Laura was strong and healthy, and got very fond indeed of the sport. One need hardly say that under Sir Charles's tuition she turned out a first-rate horsewoman. The country was a difficult, nay, dangerous country, but then, with its continually recurring copses, it was a very slow country, by no means a bad country for a lady who knew every gap, low stile, and gate, for ten miles round; a better country, for a lady, perhaps, than faster countries nearer London, certainly easier than Leicestershire.

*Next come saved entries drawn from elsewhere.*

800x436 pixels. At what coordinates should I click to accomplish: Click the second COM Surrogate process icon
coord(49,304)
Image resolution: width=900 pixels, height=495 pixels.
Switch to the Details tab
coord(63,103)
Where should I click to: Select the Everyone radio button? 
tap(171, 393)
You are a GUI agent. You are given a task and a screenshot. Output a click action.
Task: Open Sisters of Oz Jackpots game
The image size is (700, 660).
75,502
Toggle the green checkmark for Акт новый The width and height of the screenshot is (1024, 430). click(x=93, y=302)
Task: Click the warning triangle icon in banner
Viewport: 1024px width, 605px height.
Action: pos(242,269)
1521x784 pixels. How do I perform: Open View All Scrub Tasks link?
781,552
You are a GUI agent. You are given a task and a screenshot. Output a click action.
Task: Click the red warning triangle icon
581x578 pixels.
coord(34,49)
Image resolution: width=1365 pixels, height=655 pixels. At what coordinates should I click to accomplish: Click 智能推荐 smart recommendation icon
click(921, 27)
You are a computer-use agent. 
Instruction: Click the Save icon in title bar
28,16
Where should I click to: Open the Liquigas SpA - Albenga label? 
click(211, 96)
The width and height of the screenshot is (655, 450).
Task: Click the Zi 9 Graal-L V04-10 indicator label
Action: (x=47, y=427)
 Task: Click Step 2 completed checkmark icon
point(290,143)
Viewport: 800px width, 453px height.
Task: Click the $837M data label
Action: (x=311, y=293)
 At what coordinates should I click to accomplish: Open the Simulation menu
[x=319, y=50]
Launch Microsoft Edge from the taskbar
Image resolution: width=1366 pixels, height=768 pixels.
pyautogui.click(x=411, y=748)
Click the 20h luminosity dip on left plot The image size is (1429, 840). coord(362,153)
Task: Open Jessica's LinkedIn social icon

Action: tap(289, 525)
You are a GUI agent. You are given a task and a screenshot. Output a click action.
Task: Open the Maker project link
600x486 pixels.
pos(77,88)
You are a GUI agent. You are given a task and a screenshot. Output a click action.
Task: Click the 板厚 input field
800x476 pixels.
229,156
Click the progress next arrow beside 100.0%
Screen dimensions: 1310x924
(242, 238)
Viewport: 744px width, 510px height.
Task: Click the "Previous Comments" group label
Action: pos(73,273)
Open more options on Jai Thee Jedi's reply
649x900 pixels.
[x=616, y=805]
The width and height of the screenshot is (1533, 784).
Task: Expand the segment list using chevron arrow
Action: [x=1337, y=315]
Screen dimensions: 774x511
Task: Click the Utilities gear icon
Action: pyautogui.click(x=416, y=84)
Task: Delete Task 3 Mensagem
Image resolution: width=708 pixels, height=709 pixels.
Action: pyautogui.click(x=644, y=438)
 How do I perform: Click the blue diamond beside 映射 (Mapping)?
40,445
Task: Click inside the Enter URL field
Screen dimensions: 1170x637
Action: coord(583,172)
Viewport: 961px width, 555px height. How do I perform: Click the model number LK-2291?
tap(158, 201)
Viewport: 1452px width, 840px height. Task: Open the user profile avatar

So she got very fond of the sport, and if the pace got too great for her, there was nothing to prevent her riding home alone. Mr. Sponge, not to mention Mr. Jorrocks, don't make hunting tours in the West. There were no strangers for her to meet, except perhaps an officer or so from Plymouth. And very few officers were at Plymouth many weeks without making her father's acquaintance, so that of real strangers there were none. She very much enjoyed the times when she got thrown out among the stone-walls, and had to ride home alone through the deep lanes, dreaming.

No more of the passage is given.